No Brasil, há lei específica a regulamentar a matéria - a Lei nº 12.318, de 26 de Agosto de 2010 -, que define no seu Art. 2º a alienação parental como "a interferência na formação psicológica da criança ou do adolescente promovida ou induzida por um dos genitores, pelos avós ou pelos que tenham a criança ou adolescente sob a sua autoridade, guarda ou vigilância para que repudie genitor ou que cause prejuízo ao estabelecimento ou à manutenção de vínculos com este". E exemplifica: "I - realizar campanha de desqualificação da conduta do genitor no exercício da paternidade ou maternidade; II - dificultar o exercício da autoridade parental; III - dificultar contato de criança ou adolescente com genitor; IV - dificultar o exercício do direito regulamentado de convivência familiar; V - omitir deliberadamente a genitor informações pessoais relevantes sobre a criança ou adolescente, inclusive escolares, médicas e alterações de endereço; VI - apresentar falsa denúncia contra genitor, contra familiares deste ou contra avós, para obstar ou dificultar a convivência deles com a criança ou adolescente; VII - mudar o domicílio para local distante, sem justificativa, visando a dificultar a convivência da criança ou adolescente com o outro genitor, com familiares deste ou com avós". Em Portugal, a alienação parental é tratada através dos dispositivos do Código Civil e pela jurisprudência dos Tribunais.

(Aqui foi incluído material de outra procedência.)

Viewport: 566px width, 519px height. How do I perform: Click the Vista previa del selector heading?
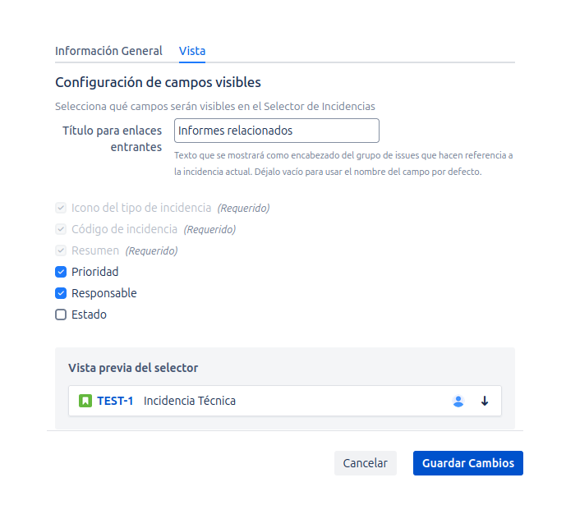[x=133, y=368]
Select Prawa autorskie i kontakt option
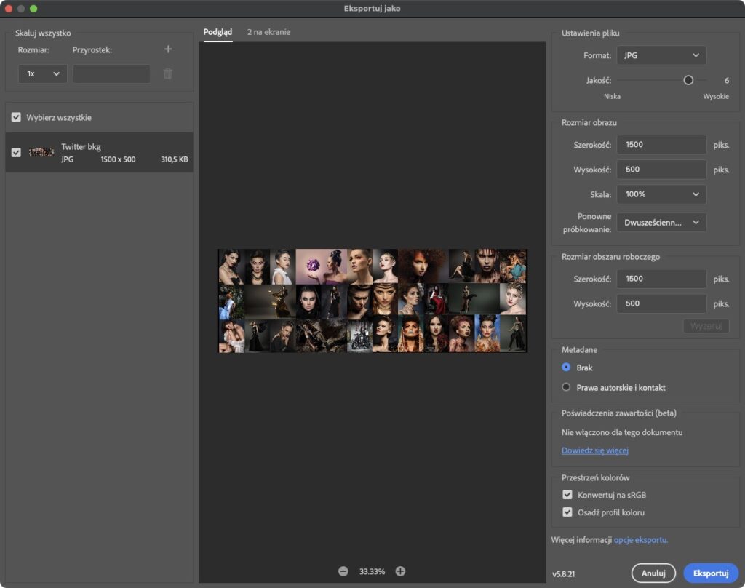Screen dimensions: 745x588 pyautogui.click(x=567, y=387)
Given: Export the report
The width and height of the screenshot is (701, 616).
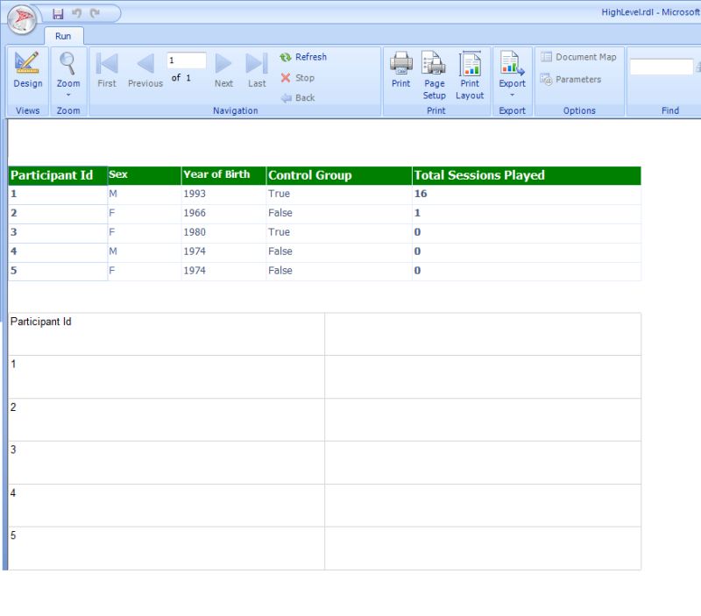Looking at the screenshot, I should [x=512, y=70].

É muito importante informar as pessoas dos sintomas e do perigo da alienação parental não só para os menores, verdadeiros órfãos de pais vivos, como também para os pais privados da convivência e da participação na educação e no desenvolvimento dos seus filhos. A melhor atitude é sem dúvida a preventiva: se sentem ou se conhecem casos de alienação parental, devem informar, consultar e pedir ajuda a um psicoterapeuta ou alguém de confiança. Especialistas explicam que o comportamento pode acontecer de maneira inconsciente, de modo que é preciso chamar a atenção para o caso de percecionarem alguns desses sintomas ou evidências. Mas instalada a alienação parental, o melhor é buscar o aconselhamento de um advogado e, sendo o caso, levar ao conhecimento da Justiça. Lembrem-se: seja por desamor, seja pelos motivos mais dolorosos, uma relação conjugal pode chegar ao fim. Mas por pior que seja a situação, os filhos devem ser preservados das mágoas, culpas e diferenças dos seus pais.